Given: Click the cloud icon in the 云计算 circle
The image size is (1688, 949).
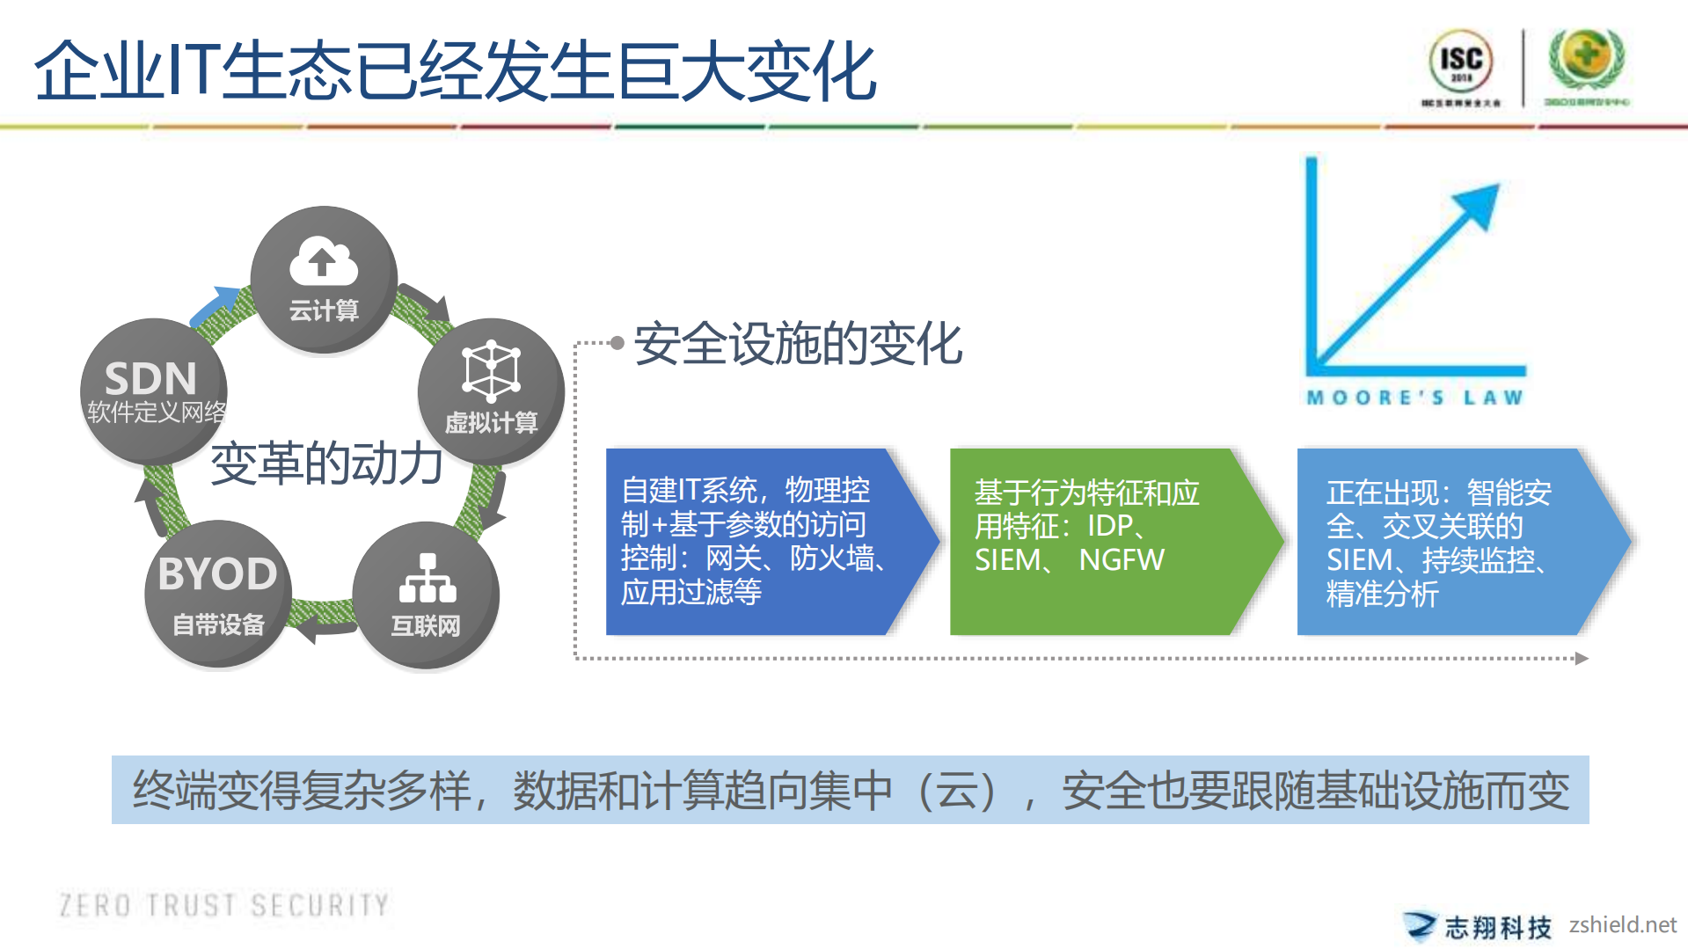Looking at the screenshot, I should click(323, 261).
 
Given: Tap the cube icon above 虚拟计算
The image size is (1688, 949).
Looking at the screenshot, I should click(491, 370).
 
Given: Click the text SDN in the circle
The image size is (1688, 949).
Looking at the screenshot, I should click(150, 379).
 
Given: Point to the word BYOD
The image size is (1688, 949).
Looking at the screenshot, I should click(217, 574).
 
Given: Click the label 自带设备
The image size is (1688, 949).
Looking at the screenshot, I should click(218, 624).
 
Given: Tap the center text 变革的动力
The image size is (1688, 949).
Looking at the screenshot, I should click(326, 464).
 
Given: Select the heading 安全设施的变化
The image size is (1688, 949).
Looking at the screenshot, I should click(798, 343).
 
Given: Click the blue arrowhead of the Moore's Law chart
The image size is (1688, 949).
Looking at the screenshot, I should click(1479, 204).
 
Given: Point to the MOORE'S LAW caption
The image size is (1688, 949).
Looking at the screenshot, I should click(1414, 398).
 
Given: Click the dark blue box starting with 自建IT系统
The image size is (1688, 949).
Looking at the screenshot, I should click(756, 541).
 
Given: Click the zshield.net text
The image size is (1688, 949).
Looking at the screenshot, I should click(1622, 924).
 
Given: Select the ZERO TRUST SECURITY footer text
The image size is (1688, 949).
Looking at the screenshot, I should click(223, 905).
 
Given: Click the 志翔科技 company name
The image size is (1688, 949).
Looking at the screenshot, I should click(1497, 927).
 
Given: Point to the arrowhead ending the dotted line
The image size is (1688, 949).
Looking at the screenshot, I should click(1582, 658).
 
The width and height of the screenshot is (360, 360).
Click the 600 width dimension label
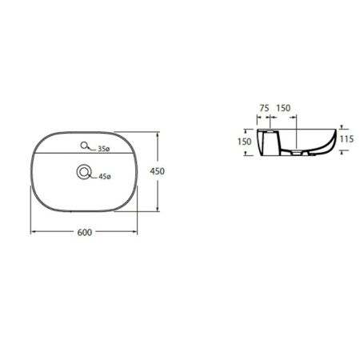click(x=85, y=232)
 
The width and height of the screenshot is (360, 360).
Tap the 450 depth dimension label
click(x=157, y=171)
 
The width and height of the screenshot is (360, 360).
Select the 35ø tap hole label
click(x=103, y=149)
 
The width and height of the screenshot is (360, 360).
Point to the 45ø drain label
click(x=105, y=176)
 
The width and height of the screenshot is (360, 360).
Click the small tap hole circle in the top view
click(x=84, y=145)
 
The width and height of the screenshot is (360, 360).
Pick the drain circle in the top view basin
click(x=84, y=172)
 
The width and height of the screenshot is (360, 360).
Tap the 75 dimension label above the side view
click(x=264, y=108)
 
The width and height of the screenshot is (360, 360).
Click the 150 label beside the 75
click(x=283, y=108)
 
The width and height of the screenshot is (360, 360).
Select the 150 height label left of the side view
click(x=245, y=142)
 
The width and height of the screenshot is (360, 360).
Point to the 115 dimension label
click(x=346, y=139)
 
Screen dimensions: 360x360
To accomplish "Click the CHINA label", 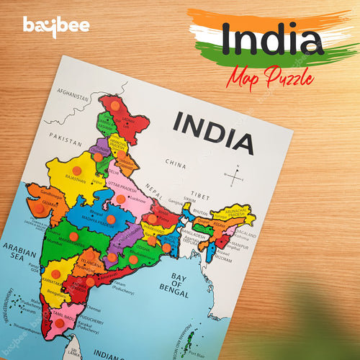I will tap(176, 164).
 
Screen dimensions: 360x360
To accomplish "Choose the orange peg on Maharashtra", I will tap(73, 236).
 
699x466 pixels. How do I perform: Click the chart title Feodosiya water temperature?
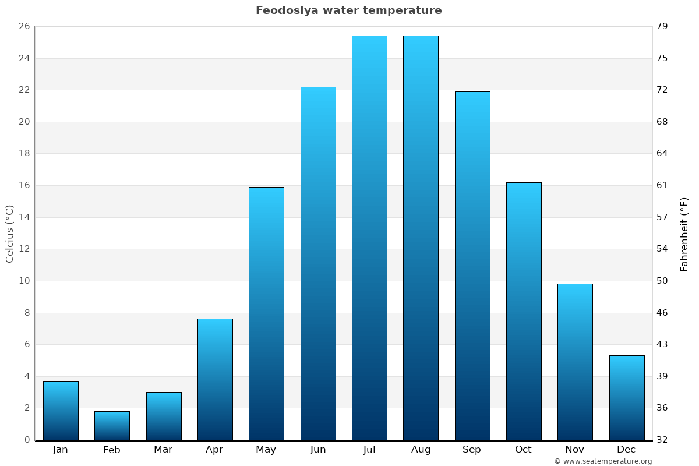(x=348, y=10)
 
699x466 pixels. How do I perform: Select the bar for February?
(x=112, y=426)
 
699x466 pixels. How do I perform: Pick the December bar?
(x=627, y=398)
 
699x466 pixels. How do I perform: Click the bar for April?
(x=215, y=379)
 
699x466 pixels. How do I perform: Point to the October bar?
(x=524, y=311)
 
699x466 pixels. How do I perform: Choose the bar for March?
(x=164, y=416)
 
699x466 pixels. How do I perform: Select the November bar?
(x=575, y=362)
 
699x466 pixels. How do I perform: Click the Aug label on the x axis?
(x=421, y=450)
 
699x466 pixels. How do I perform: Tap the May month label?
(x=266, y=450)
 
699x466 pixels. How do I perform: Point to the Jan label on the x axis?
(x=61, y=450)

☆ ☆ ☆ ☆ ☆

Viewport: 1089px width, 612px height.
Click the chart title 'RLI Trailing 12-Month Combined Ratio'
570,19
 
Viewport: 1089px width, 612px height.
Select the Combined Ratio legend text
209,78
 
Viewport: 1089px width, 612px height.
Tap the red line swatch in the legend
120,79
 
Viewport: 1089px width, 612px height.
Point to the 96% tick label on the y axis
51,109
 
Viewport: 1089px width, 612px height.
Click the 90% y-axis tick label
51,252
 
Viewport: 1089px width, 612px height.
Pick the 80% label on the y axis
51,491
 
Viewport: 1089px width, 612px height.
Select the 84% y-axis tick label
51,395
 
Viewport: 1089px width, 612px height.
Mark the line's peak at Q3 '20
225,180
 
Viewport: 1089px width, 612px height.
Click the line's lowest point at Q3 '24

☆ ☆ ☆ ☆ ☆

Give the listing lines again from the line with "699x466 pixels. How do I perform: Choose" up to and including the line with "(x=61, y=450)", keeping the requests as they are. Multiply each coordinate in the answers by 1.85 and round to the nearest whole number, with halves going up.

699x466 pixels. How do I perform: Choose the bar for March?
(x=303, y=770)
 
699x466 pixels. How do I perform: Select the November bar?
(x=1064, y=670)
 
699x466 pixels. How do I perform: Click the Aug label on the x axis?
(x=779, y=833)
 
699x466 pixels. How do I perform: Tap the May month label?
(x=492, y=833)
 
699x466 pixels. How do I perform: Point to the Jan label on the x axis?
(x=113, y=833)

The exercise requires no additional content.